**EXCERPT**
— start —

The flow is L2R. documents in the source are read/crawled, processed, cleaned, annotated, searched and collected for analysis

Source

(SI = "Supplemental/Supporting Info/Data").

These are the collections of documents we ingest. They are VERY varied in format, but reasonably coherent in abstract structure. Several are not routinely indexed by commercial academic search engines.

NOTE: some of these we may consume and index and remain pointing at online source. Others we may import the whole raw dump and process.

Theses

These are often undervalued as sources of knowledge. In fact much research is done by graduate students and recorded in greater detail than the "final publication", which often never happens. So we expect quite a lot of new stuff. And theses are peer-reviewed by examiners! Typical sources:

  • CORE. UK and other theses. Requires a login, so lower priority.
  • HAL. French repository. Easy to crawl and search.
  • British Library / EThOS. Andy Jackson working on this - top priority.

Format: Usually PDF (unstructured) or DOCX (semi-structured) Supplemental Info: Occasionally

Preprints

Very exciting. Prime targets

  • arXiv (needs dump as crawlers discouraged). PDF (possibly TeX or Word)
  • biorxiv, medrXiv : crawlable. HTML and PDF, +SI. (expect XML soon).
  • COS-type preprints, chemRxiv. Lower priority. No scraper yet.

Open publishers

Royal Society has made all its pubs openly visible. We've agreed to scrape them. No scraper yet (needs headless).

Latin America and non-EN journals

Working with Redalyc to index Mexican OpenAccess literature. Need scraper.

EPMC

WE alreday use this - getpapers uses its API. No specific work required. HTML, PDF and (I think) Suppdata

DOAJ

Nearly 4 million abstracts. Ready to do unsupervised indexing with SOLR. Later can use Facets.

QUERY

Most of the flow is determined by a query which extracts a subset of one or more sources. (There may cases when the whole of a corpus in processed to create a further index (e.g. chemical)). There are these options:

API provided by corpus

EPMC provides a RESTful API which getpapers queries. The API (I think) returns all the hits as metadata and then getpapers retrieves the fulltext in separate subsequent calls. However it also uses a cursor at some stage and this may be to assemble the metadata. The API can also be accesed through curl.

API provided by SOLR locally

Clyde has started to develop this on (I think) the DOAJ metadata.

CProject

The hits are stored in a CProject. Initially this may be as little as a

  • a list of metadata,
  • it expands to CTrees, which gather `fulltext's which
  • are transformed to HTML
  • and futher processing and searching creates large directories.

summary data

A CProject also gathers

dataTables

full.dataTables is a "spreadsheet" of hits (vertical) against bibliography, and facets (horizontal)

__cooccurrence

Directory tree of per-document cooccurrences.

CTree

Each hit is contained in a CTree, usually with fulltext (XML, PDF, HTML) all of which is transformed as far as possible to XHTML ("scholarly.html")

— end —

**DATASET ENTRIES**

— start —

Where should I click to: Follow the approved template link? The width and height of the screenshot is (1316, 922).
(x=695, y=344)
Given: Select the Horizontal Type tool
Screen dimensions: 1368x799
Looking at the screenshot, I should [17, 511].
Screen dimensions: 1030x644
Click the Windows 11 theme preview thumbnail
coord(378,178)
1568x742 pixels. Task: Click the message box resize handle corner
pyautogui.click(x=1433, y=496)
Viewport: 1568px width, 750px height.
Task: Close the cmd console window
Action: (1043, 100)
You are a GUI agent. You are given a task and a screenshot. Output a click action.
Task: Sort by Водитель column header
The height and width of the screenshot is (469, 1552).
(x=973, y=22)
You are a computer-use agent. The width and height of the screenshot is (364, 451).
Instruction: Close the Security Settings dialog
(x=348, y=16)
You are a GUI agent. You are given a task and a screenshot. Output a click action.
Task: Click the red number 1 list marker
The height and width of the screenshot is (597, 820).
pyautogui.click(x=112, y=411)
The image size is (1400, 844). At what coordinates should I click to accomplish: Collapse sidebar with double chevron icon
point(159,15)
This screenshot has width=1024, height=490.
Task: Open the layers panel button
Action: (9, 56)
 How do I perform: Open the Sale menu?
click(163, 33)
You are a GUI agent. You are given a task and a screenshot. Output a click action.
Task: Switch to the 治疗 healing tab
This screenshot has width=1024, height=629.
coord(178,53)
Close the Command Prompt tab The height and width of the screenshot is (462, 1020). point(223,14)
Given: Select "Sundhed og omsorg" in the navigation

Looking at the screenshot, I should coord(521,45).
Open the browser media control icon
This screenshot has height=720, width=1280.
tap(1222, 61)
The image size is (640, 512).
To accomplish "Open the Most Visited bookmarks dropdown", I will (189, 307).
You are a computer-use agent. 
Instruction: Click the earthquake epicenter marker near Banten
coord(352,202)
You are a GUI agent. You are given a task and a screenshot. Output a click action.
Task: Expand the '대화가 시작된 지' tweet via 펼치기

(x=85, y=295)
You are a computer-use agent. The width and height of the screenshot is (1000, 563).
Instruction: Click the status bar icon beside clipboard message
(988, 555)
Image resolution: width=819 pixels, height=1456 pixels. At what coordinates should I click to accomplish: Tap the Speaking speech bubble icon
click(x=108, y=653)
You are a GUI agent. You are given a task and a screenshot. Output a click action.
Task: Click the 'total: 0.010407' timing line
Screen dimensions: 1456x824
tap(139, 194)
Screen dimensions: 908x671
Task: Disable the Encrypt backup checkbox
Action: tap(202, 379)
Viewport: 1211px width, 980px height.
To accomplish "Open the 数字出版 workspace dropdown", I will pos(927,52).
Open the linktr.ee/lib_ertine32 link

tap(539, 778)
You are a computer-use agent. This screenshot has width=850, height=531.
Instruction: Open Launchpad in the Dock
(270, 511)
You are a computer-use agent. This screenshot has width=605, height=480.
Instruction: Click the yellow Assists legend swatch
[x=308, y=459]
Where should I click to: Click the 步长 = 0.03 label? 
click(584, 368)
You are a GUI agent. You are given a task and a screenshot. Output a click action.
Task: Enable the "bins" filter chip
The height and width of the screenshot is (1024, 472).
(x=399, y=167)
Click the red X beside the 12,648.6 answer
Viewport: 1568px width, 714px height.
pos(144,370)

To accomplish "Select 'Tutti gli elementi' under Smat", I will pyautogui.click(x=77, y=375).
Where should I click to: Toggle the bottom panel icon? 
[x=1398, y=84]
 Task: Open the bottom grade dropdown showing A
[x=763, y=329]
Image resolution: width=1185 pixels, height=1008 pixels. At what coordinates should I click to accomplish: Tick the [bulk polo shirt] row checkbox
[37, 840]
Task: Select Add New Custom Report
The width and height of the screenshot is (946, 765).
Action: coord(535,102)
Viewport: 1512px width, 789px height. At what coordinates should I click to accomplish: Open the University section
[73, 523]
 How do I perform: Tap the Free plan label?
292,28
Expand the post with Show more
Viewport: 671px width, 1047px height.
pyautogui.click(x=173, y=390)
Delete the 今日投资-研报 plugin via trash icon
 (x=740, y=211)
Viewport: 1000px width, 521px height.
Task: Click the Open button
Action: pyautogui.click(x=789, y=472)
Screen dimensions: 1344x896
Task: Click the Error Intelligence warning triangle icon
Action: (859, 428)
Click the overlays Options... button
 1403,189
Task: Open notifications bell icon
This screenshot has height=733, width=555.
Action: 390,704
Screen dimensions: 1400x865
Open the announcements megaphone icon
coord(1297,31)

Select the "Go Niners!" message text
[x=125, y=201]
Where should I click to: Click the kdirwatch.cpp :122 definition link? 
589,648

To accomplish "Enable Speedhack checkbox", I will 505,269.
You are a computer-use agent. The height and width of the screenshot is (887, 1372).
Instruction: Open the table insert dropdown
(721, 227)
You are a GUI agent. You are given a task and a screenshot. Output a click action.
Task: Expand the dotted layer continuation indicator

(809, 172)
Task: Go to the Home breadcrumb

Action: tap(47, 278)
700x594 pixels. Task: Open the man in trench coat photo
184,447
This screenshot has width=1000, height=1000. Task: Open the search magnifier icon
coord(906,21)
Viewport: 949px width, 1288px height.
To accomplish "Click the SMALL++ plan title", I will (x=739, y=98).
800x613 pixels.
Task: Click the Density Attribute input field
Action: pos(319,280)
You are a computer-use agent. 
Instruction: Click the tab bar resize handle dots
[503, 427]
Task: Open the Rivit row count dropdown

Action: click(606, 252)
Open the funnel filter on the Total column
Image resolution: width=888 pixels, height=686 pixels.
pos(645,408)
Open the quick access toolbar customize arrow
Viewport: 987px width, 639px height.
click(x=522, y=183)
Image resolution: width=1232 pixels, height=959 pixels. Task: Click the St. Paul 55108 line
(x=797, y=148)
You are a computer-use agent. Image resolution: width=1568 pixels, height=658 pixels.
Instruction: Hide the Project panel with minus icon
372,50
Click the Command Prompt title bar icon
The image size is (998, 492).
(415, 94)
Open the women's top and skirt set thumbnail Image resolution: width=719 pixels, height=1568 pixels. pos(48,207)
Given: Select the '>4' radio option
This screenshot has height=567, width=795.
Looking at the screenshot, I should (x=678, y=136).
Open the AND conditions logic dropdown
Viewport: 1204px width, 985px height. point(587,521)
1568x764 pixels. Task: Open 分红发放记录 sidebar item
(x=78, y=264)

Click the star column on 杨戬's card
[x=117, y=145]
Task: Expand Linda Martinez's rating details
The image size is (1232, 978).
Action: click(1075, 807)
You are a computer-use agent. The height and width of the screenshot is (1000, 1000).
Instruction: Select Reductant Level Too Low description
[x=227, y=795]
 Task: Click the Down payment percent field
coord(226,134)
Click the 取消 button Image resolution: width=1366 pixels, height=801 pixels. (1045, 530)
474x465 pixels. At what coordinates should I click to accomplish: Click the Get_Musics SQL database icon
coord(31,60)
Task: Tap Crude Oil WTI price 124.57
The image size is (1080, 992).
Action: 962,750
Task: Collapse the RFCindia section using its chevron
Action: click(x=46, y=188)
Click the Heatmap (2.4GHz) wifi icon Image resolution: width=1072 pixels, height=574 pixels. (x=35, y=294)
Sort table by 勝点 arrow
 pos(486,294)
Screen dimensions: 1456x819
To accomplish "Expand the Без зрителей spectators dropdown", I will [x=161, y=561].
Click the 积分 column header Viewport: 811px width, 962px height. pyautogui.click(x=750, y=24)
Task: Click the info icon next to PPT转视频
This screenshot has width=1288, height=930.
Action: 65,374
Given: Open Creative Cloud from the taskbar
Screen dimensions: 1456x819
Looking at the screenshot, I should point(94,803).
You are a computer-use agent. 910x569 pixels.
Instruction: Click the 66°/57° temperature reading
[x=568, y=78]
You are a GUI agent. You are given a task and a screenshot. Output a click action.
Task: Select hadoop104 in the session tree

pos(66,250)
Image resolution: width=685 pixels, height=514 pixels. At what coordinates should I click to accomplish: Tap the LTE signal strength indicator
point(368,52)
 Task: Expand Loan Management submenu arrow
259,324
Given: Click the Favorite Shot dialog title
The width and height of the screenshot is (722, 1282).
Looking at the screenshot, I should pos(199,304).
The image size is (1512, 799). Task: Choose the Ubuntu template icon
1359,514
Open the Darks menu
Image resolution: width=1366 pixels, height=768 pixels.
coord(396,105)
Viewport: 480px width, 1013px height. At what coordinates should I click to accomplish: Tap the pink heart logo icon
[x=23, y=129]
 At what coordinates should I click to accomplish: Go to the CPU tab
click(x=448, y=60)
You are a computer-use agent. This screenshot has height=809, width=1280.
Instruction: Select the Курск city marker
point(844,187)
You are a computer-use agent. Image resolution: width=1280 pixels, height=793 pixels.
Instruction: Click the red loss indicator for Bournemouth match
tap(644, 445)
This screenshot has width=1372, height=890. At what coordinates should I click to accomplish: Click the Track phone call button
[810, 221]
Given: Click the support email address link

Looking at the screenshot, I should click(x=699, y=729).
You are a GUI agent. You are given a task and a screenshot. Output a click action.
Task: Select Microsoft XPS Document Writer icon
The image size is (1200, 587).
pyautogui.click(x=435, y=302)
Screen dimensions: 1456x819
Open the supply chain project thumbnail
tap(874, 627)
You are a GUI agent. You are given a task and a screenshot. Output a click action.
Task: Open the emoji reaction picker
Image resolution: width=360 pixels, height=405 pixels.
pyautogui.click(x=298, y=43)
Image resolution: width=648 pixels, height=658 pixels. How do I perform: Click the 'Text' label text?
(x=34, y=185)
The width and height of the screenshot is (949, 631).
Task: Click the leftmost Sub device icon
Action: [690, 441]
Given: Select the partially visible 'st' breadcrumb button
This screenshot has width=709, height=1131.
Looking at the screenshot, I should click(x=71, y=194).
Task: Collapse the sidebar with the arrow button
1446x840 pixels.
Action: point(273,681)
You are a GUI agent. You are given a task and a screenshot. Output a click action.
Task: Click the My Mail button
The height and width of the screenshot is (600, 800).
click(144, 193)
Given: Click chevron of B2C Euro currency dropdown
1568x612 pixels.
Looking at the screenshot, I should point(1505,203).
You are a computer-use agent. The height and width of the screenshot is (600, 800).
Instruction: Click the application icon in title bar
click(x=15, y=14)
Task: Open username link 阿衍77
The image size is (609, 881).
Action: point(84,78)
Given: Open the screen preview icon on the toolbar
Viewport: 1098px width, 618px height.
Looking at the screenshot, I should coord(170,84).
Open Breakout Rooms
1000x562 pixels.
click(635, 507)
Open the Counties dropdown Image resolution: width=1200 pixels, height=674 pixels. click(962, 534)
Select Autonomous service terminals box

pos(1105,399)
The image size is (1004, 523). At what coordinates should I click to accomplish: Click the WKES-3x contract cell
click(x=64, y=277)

— end —

**CHALLENGES**
- a) In the document-ingestion notes, which thesis source is marked as top priority?
- b) Summarize the document-ingestion notes in two sentences.

**IN RESPONSE**
- a) British Library / EThOS is the top-priority thesis source.

- b) Documents from sources such as theses, preprints, open publishers, EPMC and DOAJ are read or crawled, processed, cleaned, annotated, searched and collected for analysis in a left-to-right flow. A query extracts a subset of one or more sources, and the hits are stored in a CProject, where each hit is held in a CTree whose fulltext is transformed as far as possible to XHTML.